Chronique

L’invention de la vie d’artiste

Par Christophe Domino · Le Journal des Arts

Le 10 décembre 2014 - 805 mots

En associant écrits d’artiste et éléments biographiques, la romancière Siri Hustvedt dresse le portrait attachant d’une artiste fictive, brouillant les catégories.

Les écrits d’artiste ont trouvé leur place dans la production éditoriale. Ceux d’Harriet Burden renouvellent le genre. Publiés et édités par l’universitaire I. V. Hees, ils en apportent une nouvelle vision, et des plus intéressantes. Ils consistent en un ensemble de cahiers manuscrits laissés par l’artiste new-yorkaise disparue en 2004, et rédigés en parallèle à sa production – des cahiers plus thématiques que chronologiques, identifiés par les lettres de l’alphabet. On peut penser aux cahiers de Jean Dubuffet, attentivement conçus comme des objets à la fois textuels et graphiques, auxquels l’artiste Pierre Leguillon a consacré un film et un livre (Dubuffet typographe, aux Presses du réel, publié en 2013 mais déjà épuisé).

En avant-propos, l’universitaire américaine raconte sa rencontre avec ce corpus singulier, au terme d’une véritable enquête menée sur plusieurs années à partir d’une mention dans un texte critique de Richard Brickman, publié en 2003 dans la revue The Open Eye. Brickman y révélait comment l’artiste a mené dans les années 1990 un projet singulier, celui de faire exposer dans des galeries new-yorkaise des œuvres produites par elle-même mais signées par des artistes prête-nom masculins. Ces expositions rencontrèrent le succès que le fait d’être femme (et de surcroît « femme de ») lui avait interdit.

De mentions furtives en références obscures, I. V. Hees est remontée à la famille de l’artiste qui lui a confié l’ensemble de ces écrits, pour le projet d’une anthologie publiée aujourd’hui. Elle l’a complétée de nombreux entretiens et témoignages de proches de l’artiste (ses enfants, des galeristes, des critiques), ou encore de certains extraits d’articles qui lui furent consacrés.

Les écrits d’Harriet Burden, surnommée « Harry » par certains, mêlent notes de travail, pages de journal intime d’une mère et épouse puis veuve du grand marchand d’art Félix Lord, et des réflexions issues des lectures de l’artiste, souvent savantes, scientifiques, philosophiques ou esthétiques – réflexions parfois cryptées ou librement interprétatives, reprises sous une forme souvent fragmentaire. La phénoménologie, la psychanalyse, les théories artistiques modernistes, l’œuvre d’artistes (comme Louise Bourgeois) ou d’auteurs singuliers y ont leur place, le tout accompagné de l’appareil critique en forme de notes de bas de page de I. V. Hees. Mais l’anthologie fait aussi place à de nombreuses pages d’introspection sensible, qui construisent un personnage écorché, sensible, irrégulier
– pour finir très attachant.

• Matériel fourni:

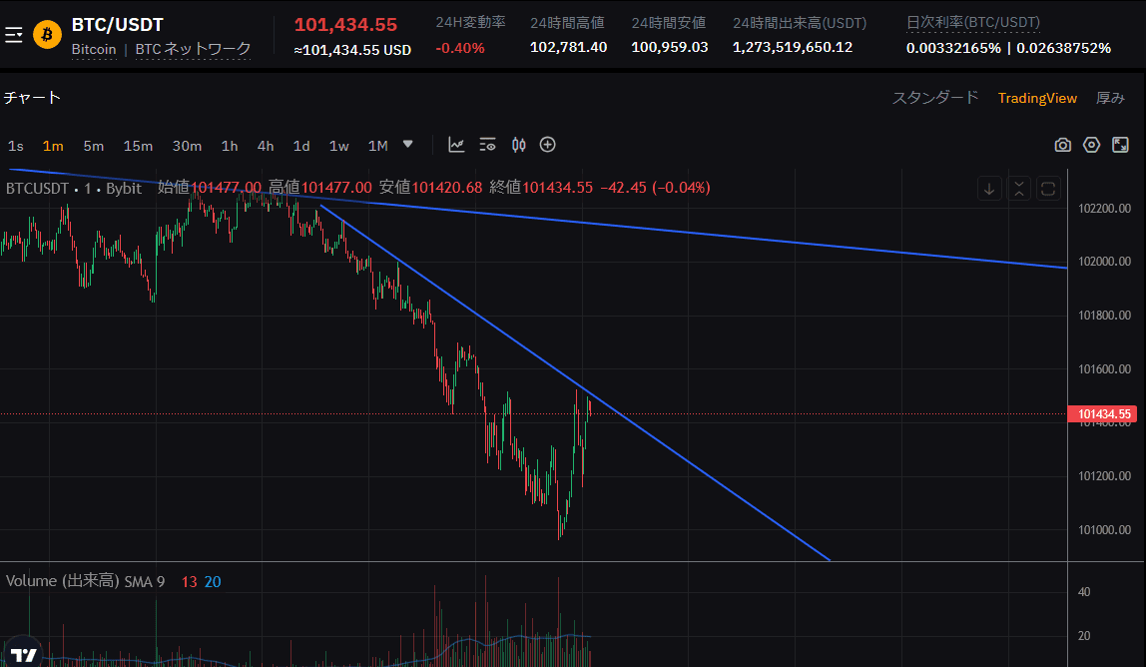Open the indicators line-chart icon
The width and height of the screenshot is (1146, 667).
[x=456, y=145]

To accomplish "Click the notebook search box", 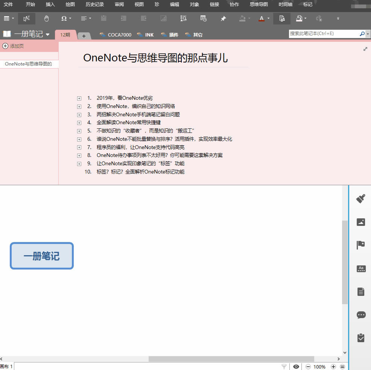I will pos(324,33).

• Travail à faire:
a) Recopiez le passage de la chronique sur Harriet Burden allant de « Le 10 décembre » jusqu'à « brouillant les catégories. » inclus.
b) Poursuivez la chronique sur Harriet Burden à partir de sa dernière phrase.
Les lignes ne sont pas nécessaires.

• Résultats par tâche:
a)
Le 10 décembre 2014 - 805 mots

En associant écrits d’artiste et éléments biographiques, la romancière Siri Hustvedt dresse le portrait attachant d’une artiste fictive, brouillant les catégories.

b)
L’œuvre elle-même consiste en des sculptures-installations, souvent des personnages anthropomorphes faits de matériaux divers, des poupées aux allures de fétiches intimes intégrées à des dispositifs quasi scénographiques. « Son art avait aussi un caractère littéraire, narratif, qui rebutait beaucoup de monde. Je suis convaincue que sa seule érudition agissait comme un irritant sur certains critiques », note la critique Rosemary Lerner qui précise plus loin, parlant de ses expositions masquées : « Burden voulait son expérience, et voulait demeurer cachée. […] En même temps, les masques doivent être considérés comme un nouvel aspect de ce qu’elle faisait le mieux : la création d’œuvres d’une ambiguïté calculée » (p. 87). Mais on n’en connaît aucune image. Et pour cause.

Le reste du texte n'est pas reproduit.